No es exagerado caracterizar buena parte de la historia de la fe como la historia de la intolerancia.  La fe no sólo la fe religiosa, sino la creencia en alguna verdad o entidad suprema por la que los hombres deben matar y morir, ha sido el fundamento y origen de todas las persecuciones, purgas e inquisiciones.  La fe contiene el germen de todas las formas de tiranía y opresión.  En nuestro tiempo, la figura del fanático religioso ha reemplazado a la del revolucionario  ateo.  Delirante, febril, llega a concebir la mayor de las ideas, la idea suprema: la idea de Dios.  Inventa a Dios a su medida.  Pero no inventa un Dios amoroso y compasivo, sino a uno celoso y beligerante, terrible y vengativo.

 Ese Dios le ordena matar, y en nombre de ese Dios mata.  Hace años leí en la prensa española la carta de un lector que condenaba la fatwa o sentencia de muerte decretada por el régimen de Irán contra el escritor Salman Rushdie por blasfemia contra el Islam.   Aún recuerdo esta frase indignada que creo inmejorable: “Matar a un hombre para defender una idea no es defender una idea: es matar a un hombre”.

A lo largo de la historia, los hombres han asesinado por muy diversas razones, una de ellas por su credo o su dios particular.  No hay un solo hombre, que yo sepa, que haya cometido asesinato por incredulidad, en nombre de su duda.  Esta, y no otra, es la ventaja moral de la duda sobre el dogma.  En nombre de la duda, de la falta de fe, no se mata.  Sólo se mata en nombre de alguna convicción superior, de alguna verdad suprema en cuya gozosa posesión se está y se vive.
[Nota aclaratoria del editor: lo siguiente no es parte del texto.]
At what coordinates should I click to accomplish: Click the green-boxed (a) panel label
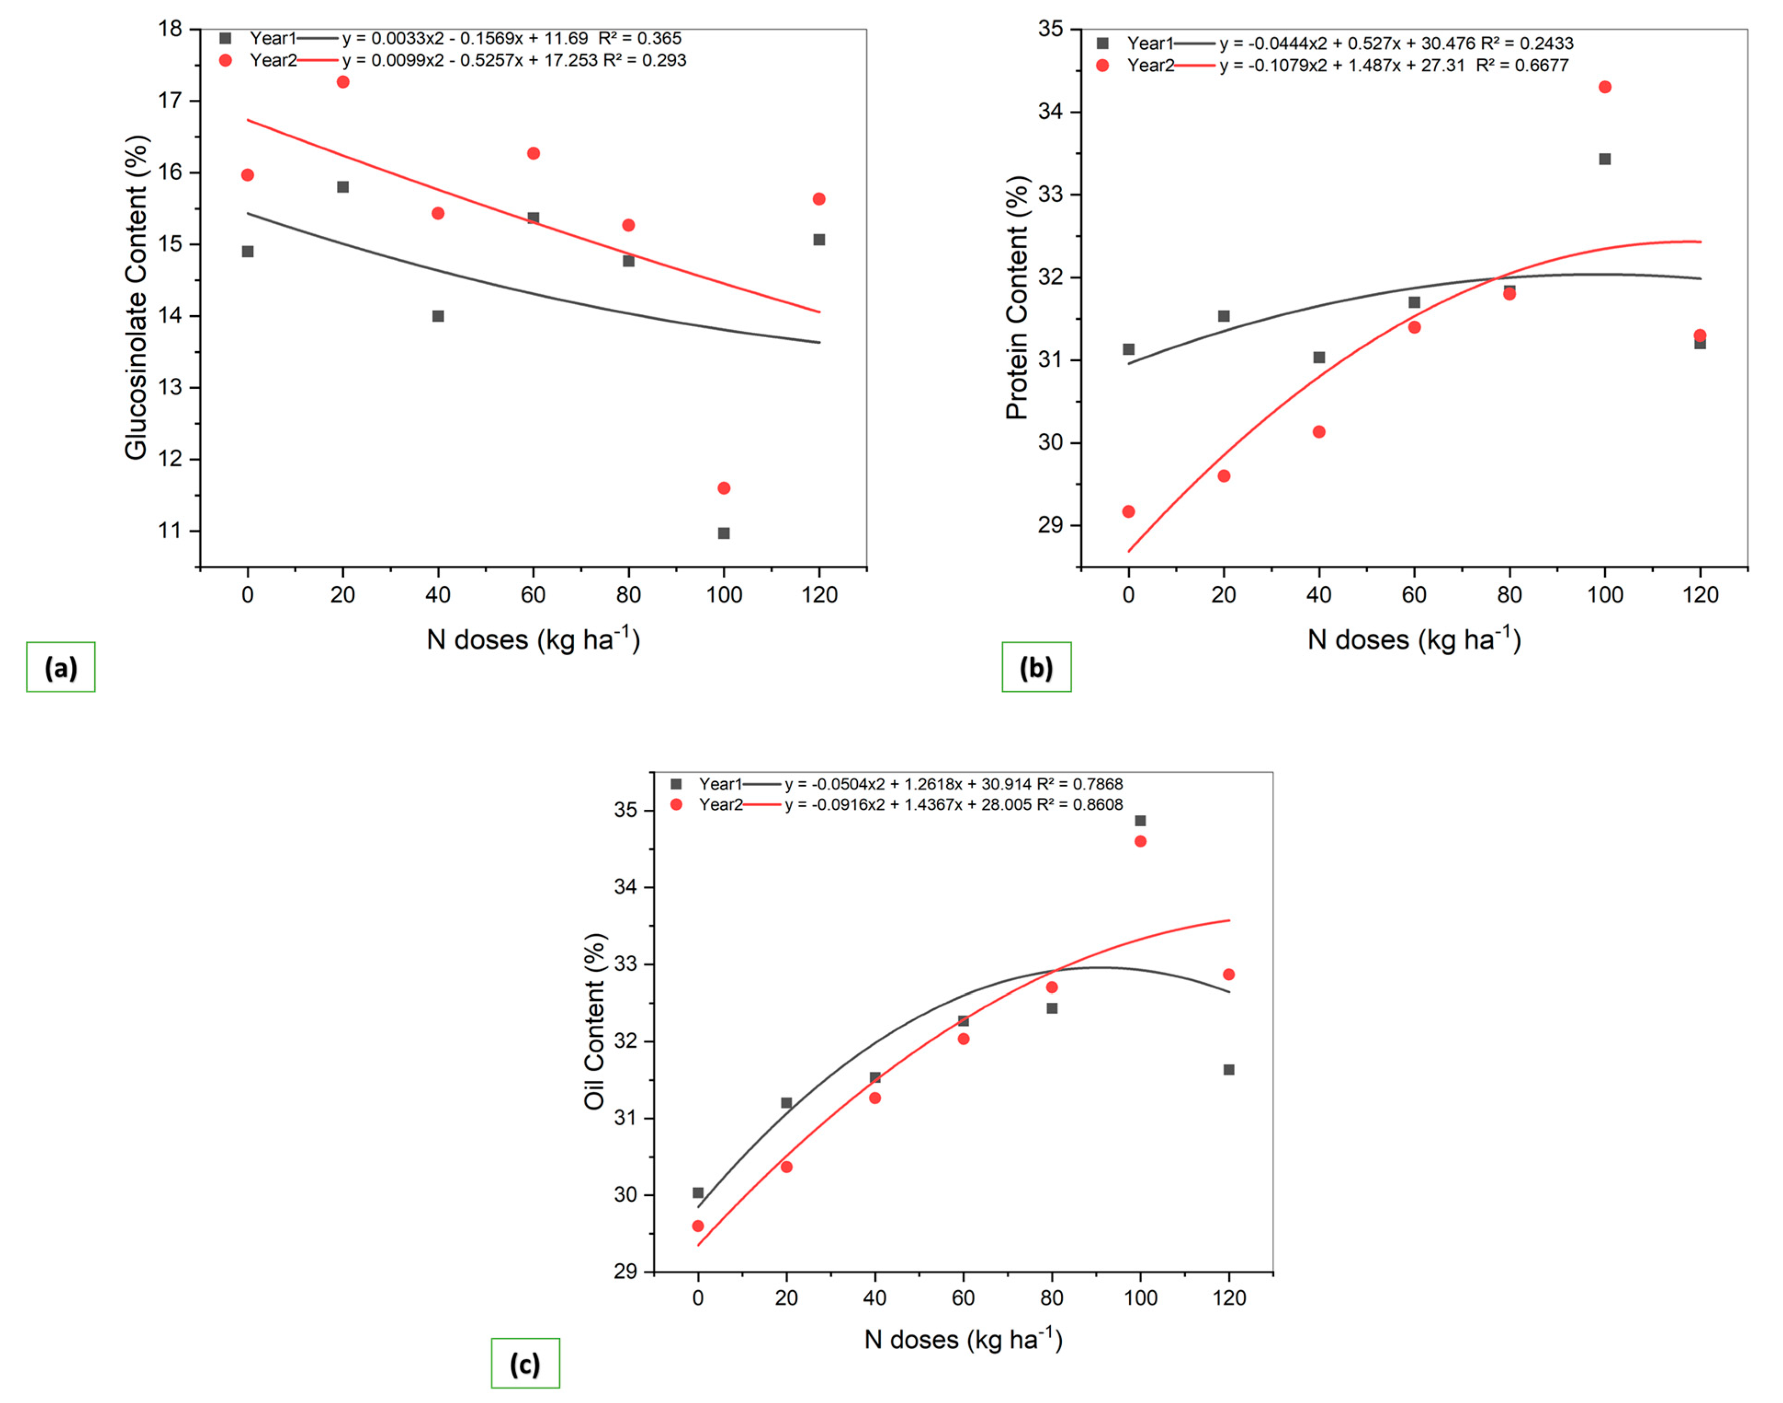pos(61,667)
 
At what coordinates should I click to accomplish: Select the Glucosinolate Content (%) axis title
pos(136,297)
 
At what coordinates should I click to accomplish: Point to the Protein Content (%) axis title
pos(1017,297)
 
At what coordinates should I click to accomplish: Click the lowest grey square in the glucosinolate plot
pos(724,533)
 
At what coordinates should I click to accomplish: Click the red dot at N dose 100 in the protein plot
pos(1605,87)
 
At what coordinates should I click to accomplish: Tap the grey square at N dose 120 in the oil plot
pos(1228,1069)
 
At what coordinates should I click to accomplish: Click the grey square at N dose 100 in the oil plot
pos(1140,821)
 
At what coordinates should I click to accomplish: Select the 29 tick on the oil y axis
pos(626,1272)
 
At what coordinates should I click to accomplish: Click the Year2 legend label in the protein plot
pos(1150,66)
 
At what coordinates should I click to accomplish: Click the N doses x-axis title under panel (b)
pos(1414,639)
Quién ha emprendido persecuciones religiosas o políticas en nombre del escepticismo o de alguna filosofía pagana?  Alguien puede imaginar, por ejemplo, una iglesia de incrédulos militantes, una congregación de fieles que defienden su duda en todo momento y que la imponen como forma de vivir y de pensar?

 En un mundo demencial, alucinante, como el nuestro, parecemos abocados a elegir entre la ceguera fanática y la decadencia tolerante, entre el dogma y la duda, entre la barbarie y la ruina.  Harto conocemos las obras de los fanáticos.  Su paso por esta tierra ha sido desastroso. 

Los escépticos y tolerantes, en cambio, puesto que no se apoyan en ninguna fe ni apuestan por nada, le ahorran calamidades a la humanidad.  Están ahí, los pobres, discretos, callados, inadvertidos.  Nadie repara en ellos, nadie les hace caso, cuando es a ellos y sólo a ellos que deberíamos prestarles atención. No acometen empresas sangrientas, ni fundan inquisiciones para defender a ultranza sus creencias y condenar a muerte a los incrédulos o infieles; no perpetran crímenes en nombre de una fe dada, de un Dios único y verdadero; no emprenden persecuciones ni ejecutan procesos y purgas.   Los escépticos son los únicos que no dejan tras ellos el suelo regado de cadáveres.

Pero son los fanáticos los que dominan el escenario.  La furia iconoclasta de los Talibán, la furia destructora de colosales estatuas milenarias de Buda en Bamiyán, Afganistán, es sólo un nuevo episodio en una dilatada historia de intolerancia religiosa, iconofobia y odio a lo diverso.